Part of the lifestyle is living in a team house. The whole team lives, eats, sleeps in the same building so that they can focus on their craft. Kim is no exception, being part of team CJ Entus, so public appearances seem to only happen during tournaments or events organised by CJ Entus for the sake of publicity. Most of the interviews he partakes in are after the series of games he has played.
Kim in his most recent interview. Notice the amount of sponsors (source)
In my opinion it wouldn’t hurt to have professional games become popular in the west either. When I was growing up everyone was into their sport of choice, my family was into soccer more than might be considered healthy, and I was almost alone being interested in video games. I know most people never grow up to become professional football players but it would have been nice to have some sort of aspirations of professionalism rather than just be playing what everyone called “silly games.”

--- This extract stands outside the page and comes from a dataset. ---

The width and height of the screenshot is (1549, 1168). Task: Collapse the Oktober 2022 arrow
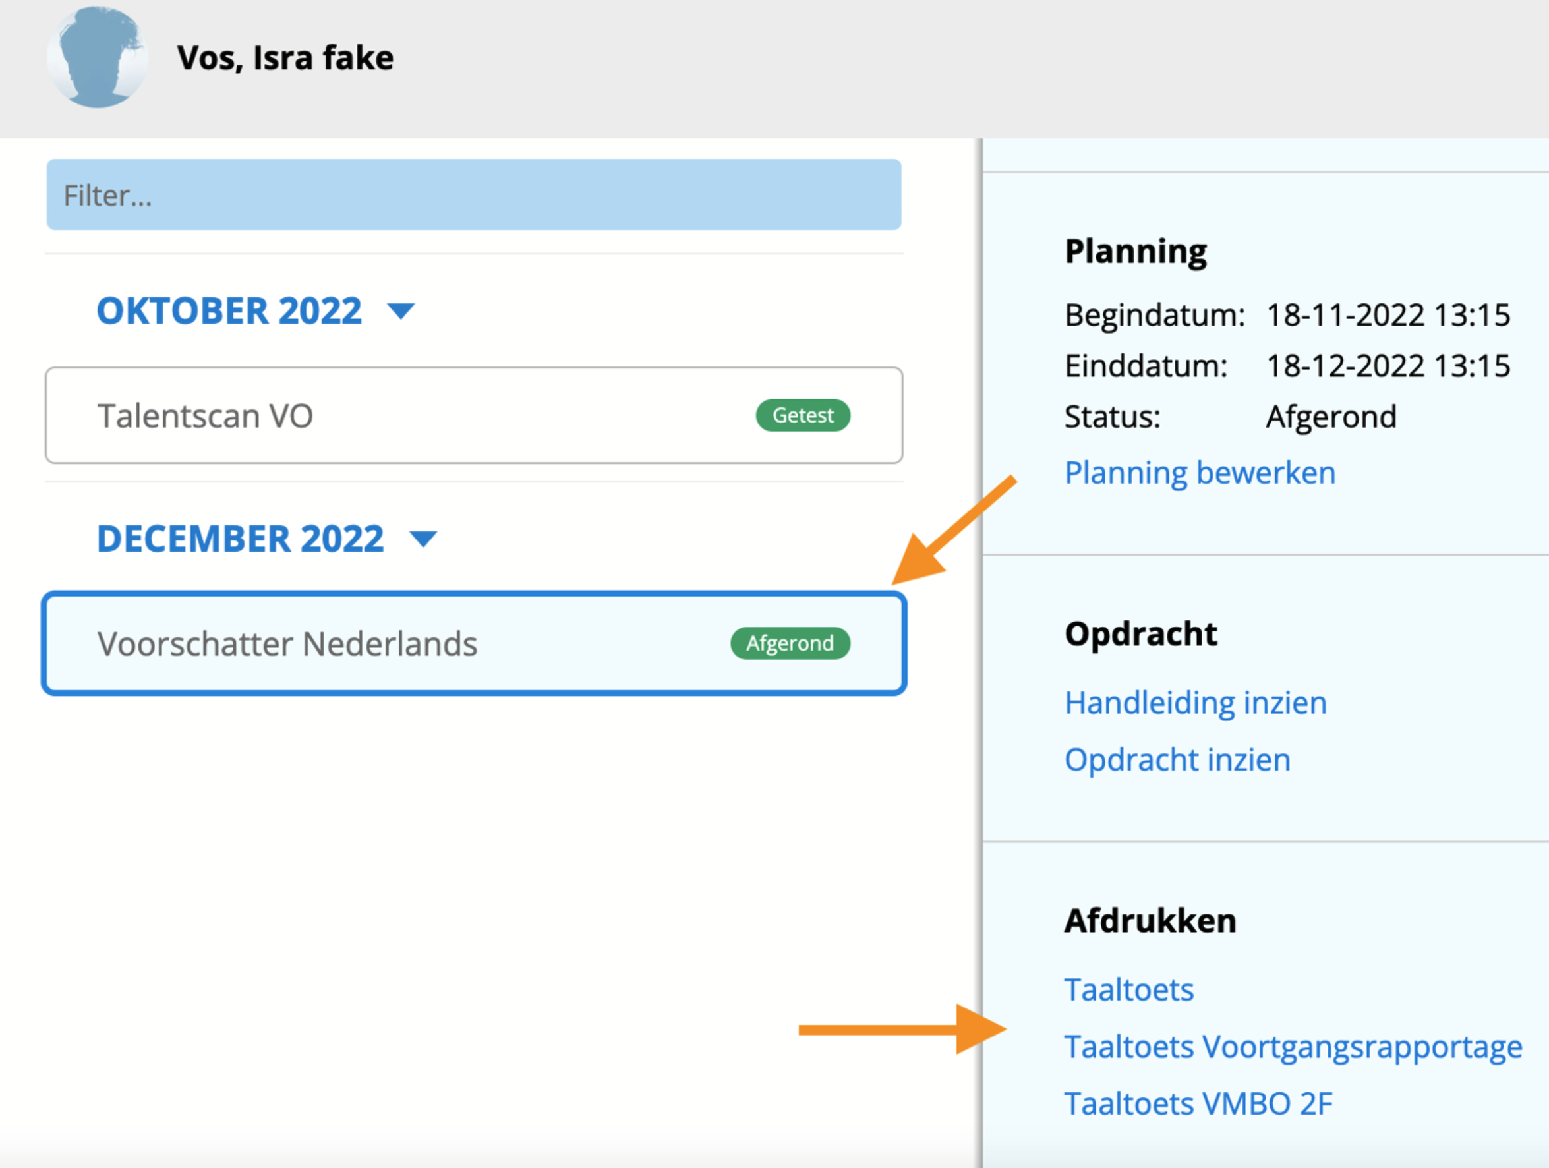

In fact if it weren’t for tournaments with their own celebrities, like the Global Starcraft League (GSL), games might not have taken off today in the same manner. Games like Starcraft and DotA are much more popular in South Korea than they ever were in the west, resulting in the 11 year wait between the initial release of Starcraft and the sequel. It’s interesting to me though that these games are all manufactured by companies from America, instead of local companies making similar games in a more familiar language for people like Kim to excel at.
All in all, I can’t wait for pro gaming to become mainstream enough that I can say what I watched instead of the Superbowl at family gatherings.